La ley hipotecaria española concede a la Iglesia Católica la
potestad de inscribir a su nombre bienes que no estaban inscritos a nombre de
nadie. A este acto, se le conoce como Inmatricular y ha provocado un auténtico
revuelo en muchos pueblos de nuestro país. Los vecinos han visto como bienes
que creían que eran del pueblo han pasado de la noche a la mañana a manos de
algunos obispados. Se trata, del artículo 206 de la Ley Hipotecaria, cuya
reforma está actualmente en tramitación y no corrige ese tratamiento para la
Iglesia Católica, que mantiene su equiparación con el Estado a la hora de
inmatricular los bienes. La Iglesia hace esto porque la ley se lo permite. En
concreto, este artículo 206, que pone al mismo nivel del Estado y a la Iglesia
a la hora de poder inscribir en el Registro de la Propiedad bienes sin
propietario conocido oficial siempre que tengan un certificado del
"funcionario" encargado de administrarlos. En el caso de la Iglesia,
además, el artículo 304 del Reglamento Hipotecario de 1947 decía que estos
papeles tenían que expedirlos "los Diocesanos respectivos".

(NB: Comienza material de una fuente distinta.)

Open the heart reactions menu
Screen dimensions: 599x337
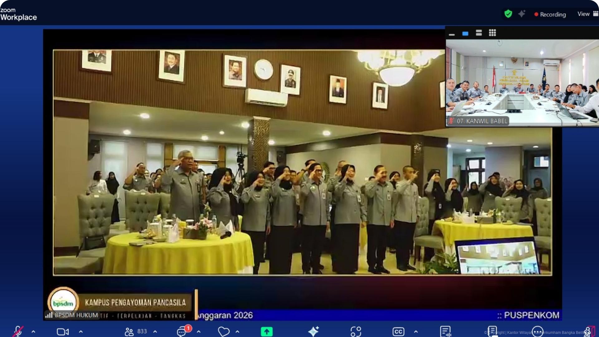[223, 331]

Detrás de la medida, no obstante, se esconde una realidad:
entre 1998 y 2014 la Iglesia católica española ha procedido a la
inmatriculación de la práctica totalidad de templos, catedrales y monumentos de
consideración eclesiástica, desde la Mezquita-Catedral de Córdoba a parroquias
de todo el Estado español, pasando por cementerios y campos.
El Consejo de Ministros ha aprobado un Proyecto de Ley, que
remitirá al Congreso, para reformar la Ley Hipotecaria y, con ello, hacer
desaparecer el sistema de inmatriculación por certificación para la Iglesia,
norma que regía desde 1998 y que ha permitido a la institución poner a su
nombre miles de templos, aunque con trampa. La norma, pues, se elimina cuando
ya no queda nada que no haya sido inmatriculado en virtud de la legislación que
será modificada.
Ahora parece que se hace el camino en sentido inverso, pues
conviene recordar lo ocurrido con la desamortización española que fue un largo
proceso histórico, económico y social iniciado a finales del siglo XVIII y
cerrado bien entrado el siglo XX. Que consistió en poner en el mercado, previa
expropiación forzosa y mediante una subasta pública, las tierras y bienes que
hasta entonces no se podían enajenar (vender, hipotecar o ceder) y que se
encontraban en poder de las llamadas «manos muertas», es decir, la Iglesia
Católica y las órdenes religiosas —que los habían acumulado como habituales
beneficiarias de donaciones, testamentos y abintestatos— y los llamados baldíos
y las tierras comunales de los municipios, que servían de complemento para la
precaria economía de los campesinos. De la que se conocen varios episodios de
desamortizaciones, tales como la de Godoy, la de Madoz o la más famosa de
Mendizábal.
Sorprende mucho que en pleno siglo XXI, la iglesia tenga estos
privilegios, y que por cuestiones como estas pueda poner a su nombre miles de
Iglesias y Templos de Culto, sobre los que la mayoría el Estado, los
Ayuntamientos o las Comunidades Autónomas han invertido miles de euros en su
conservación y mantenimiento, que ahora se dan cuenta como de manera poco
ortodoxa son arrebatados a lo público para pasar a manos privadas del que los
estaba utilizando tan sólo como inquilino.